_Dataset_:

[Begin]

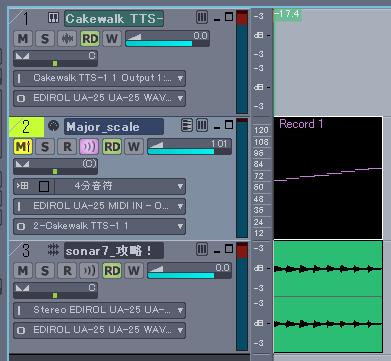391x361 pixels.
Task: Click the Major_scale track name field
Action: tap(114, 127)
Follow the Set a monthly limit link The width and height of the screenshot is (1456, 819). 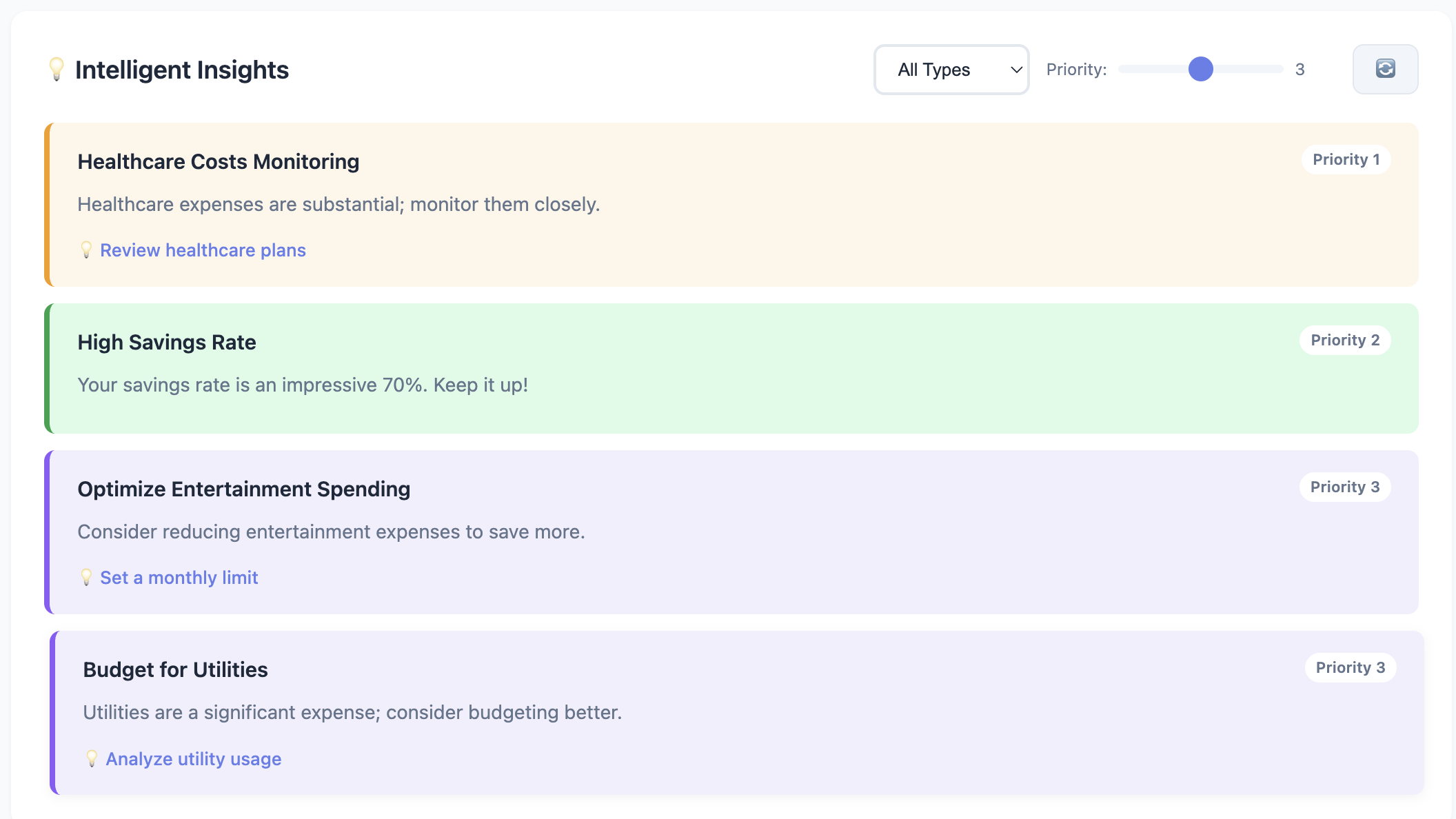point(179,578)
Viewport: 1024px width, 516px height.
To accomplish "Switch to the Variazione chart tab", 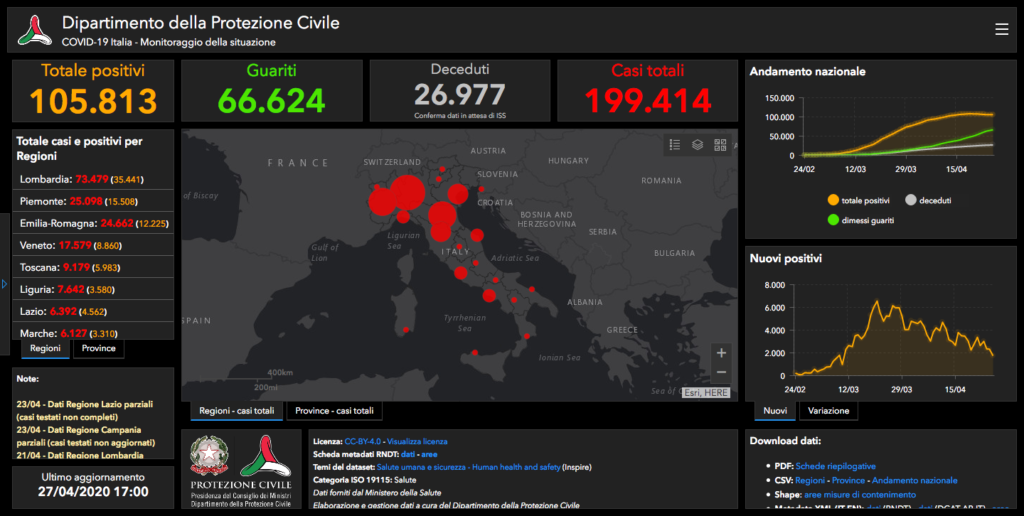I will pos(828,411).
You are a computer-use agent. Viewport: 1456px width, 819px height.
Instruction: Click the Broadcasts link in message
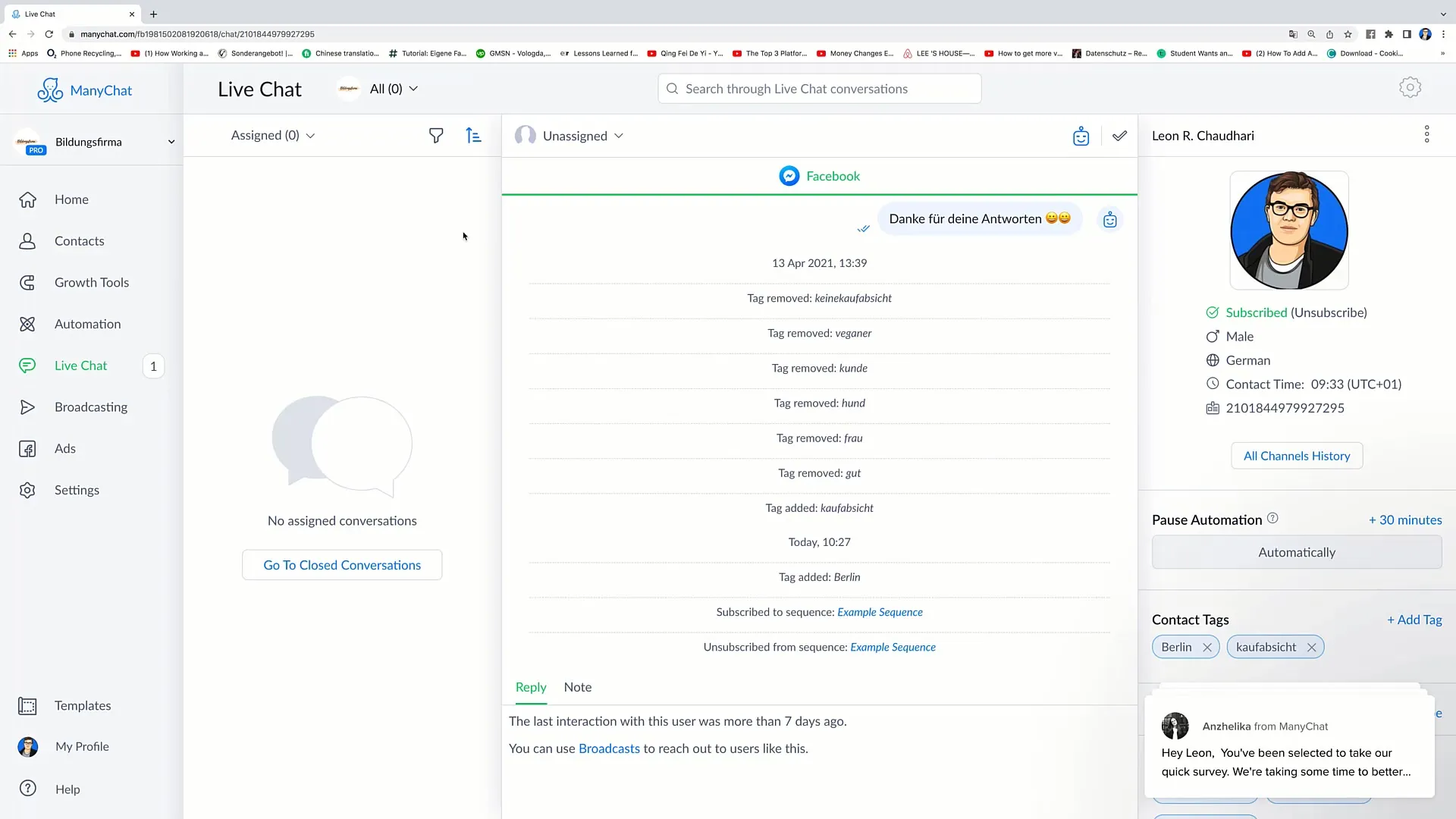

[End]

_Stated task_: Pick out every line in the rows above that contains the word "Viewport" and copy each such line.

_Written answer_:
Viewport: 1024px width, 516px height.
You are a computer-use agent. Viewport: 1456px width, 819px height.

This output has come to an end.